Teforlack became known as “the worm guy” among his fellow students.

“Having a cool organism to talk about makes talking about it more exciting for myself, and for everyone else that’s listening,” he says. “This is something I never thought I would be a part of. It feels really great to be at a cutting-edge place doing really cool research.” 

In addition to hands-on lab work, MSRP-Bio students often meet to discuss their work and do activities together. Teforlack says the program created plenty of opportunities to find community in his cohort, from arts and crafts to dodgeball.

The program also offers professional development activities like presentations from faculty including with the undergraduate and graduate officers Adam Martin and Mary Gehring to answer questions about applying for graduate school. Teforlack says he also found that faculty, despite their busy schedules, are always willing to take time out of their day for a chat.

“It’s been cool to meet all these different people and see the diversity of science that goes on and how many of them collaborate together on a variety of different projects,” Teforlack says. “This experience has helped me think like a scientist and value my own opinions. Being in an environment where your ideas are accepted, and you can learn from these scientists, has been really exciting.”  

Teforlack worked closely with HHMI staff scientist Lucila Simone and graduate student Bryanna Canales. Canales herself participated in the program. As an MSRP-Bio student, Canales worked on metastasis in zebrafish in the lab of Daniel K. Ludwig Professor for Cancer Research, and Koch Institute Intramural Faculty Richard O. Hynes

Canales says explaining her work to her peers during her time in MSRP-Bio was invaluable because it was more like teaching—she had to explain things in simple terms and found she was not the only one who sometimes struggled to do that. 

Cyrille Teforlack, left, discussing his project on flatworm eye regeneration with attendees of the 2023 BSG-MSRP-Bio Poster session, including Department of Biology Head Amy Keating.

“The program made me feel more comfortable talking to people that I could learn from,” Canales recalls. “The MSRP-Bio experience humanized the institution and the people here. Everyone here is really smart, but going through the process with the students in my cohort, it feels like less of a big deal if you don’t know something.” 

Canales says she’s seen Teforlack’s confidence grow this summer, taking the initiative and staying one step ahead instead of asking what he should be doing. 

“It’s been nice to know that I can do science by myself—more or less—and still feel accomplished and know that everything I’m doing is the correct step, and if it’s not, I know how to troubleshoot things,” Teforlack says.
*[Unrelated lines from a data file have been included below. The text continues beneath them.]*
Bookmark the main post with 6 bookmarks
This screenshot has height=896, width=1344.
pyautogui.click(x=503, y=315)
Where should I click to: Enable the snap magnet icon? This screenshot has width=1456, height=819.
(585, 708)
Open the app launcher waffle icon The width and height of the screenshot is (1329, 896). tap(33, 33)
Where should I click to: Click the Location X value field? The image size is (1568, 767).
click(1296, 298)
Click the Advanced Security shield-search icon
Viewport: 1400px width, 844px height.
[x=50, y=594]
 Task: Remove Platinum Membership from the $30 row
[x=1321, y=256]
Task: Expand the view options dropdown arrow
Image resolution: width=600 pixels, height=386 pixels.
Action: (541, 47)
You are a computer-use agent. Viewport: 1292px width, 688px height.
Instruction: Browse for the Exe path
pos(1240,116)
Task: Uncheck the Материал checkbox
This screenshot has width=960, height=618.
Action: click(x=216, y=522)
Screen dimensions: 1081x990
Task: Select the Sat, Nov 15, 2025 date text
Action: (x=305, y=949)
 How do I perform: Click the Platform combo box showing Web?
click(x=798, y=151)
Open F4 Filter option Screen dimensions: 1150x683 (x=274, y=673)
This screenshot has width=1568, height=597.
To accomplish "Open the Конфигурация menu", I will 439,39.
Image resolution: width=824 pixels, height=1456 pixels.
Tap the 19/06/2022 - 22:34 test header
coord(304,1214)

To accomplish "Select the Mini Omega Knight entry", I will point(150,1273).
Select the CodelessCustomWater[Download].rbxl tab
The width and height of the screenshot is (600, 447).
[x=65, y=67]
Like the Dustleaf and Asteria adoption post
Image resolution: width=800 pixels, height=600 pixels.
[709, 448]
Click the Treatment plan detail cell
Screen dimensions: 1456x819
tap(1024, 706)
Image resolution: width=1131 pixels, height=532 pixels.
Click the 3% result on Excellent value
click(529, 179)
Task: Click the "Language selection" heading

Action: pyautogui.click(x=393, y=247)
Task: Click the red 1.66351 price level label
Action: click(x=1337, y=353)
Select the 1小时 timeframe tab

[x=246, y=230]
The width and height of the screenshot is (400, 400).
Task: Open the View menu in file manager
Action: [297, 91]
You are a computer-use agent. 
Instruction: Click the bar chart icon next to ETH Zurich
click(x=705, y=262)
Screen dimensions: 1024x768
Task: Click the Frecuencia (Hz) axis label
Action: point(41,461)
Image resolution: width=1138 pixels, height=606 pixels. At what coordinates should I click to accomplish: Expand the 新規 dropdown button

Teforlack’s work culminated in a poster session in August for MSRP-Bio students, where he showed some of the defective phenotypes he was characterizing and a short movie of the planarians eating the RNAi delivery system: liver. 

“Cyrille showed a captivating movie of the small worms eating liver laced with double-stranded RNA that can downregulate specific genes,” says MIT Biology Department Head Amy Keating. “He also had beautiful images of the resulting phenotypes, which included disrupted optic cup structure. I always learn something new at the MSRP poster session!”

Long term, Teforlack plans to pursue a PhD in stem cell biology, and he says the program has reinforced that desire. 

“It’s been cool to be around so many scientists,” Teforlack says. “Ten weeks isn’t enough time for anyone to learn anything perfectly. I’m excited to grow as a researcher.” 

Although the MSRP-Bio program has come to a close for 2023, Teforlack’s time isn’t done in Reddien’s lab: he will return to continue his work in 2024. 

“The MSRP program is a great opportunity for students to directly immerse in research here at MIT and to learn new concepts and methods,” Reddien says. “Cyrille was a terrific student and contributed a lot over the summer. I look forward to seeing his next steps with research into regeneration.”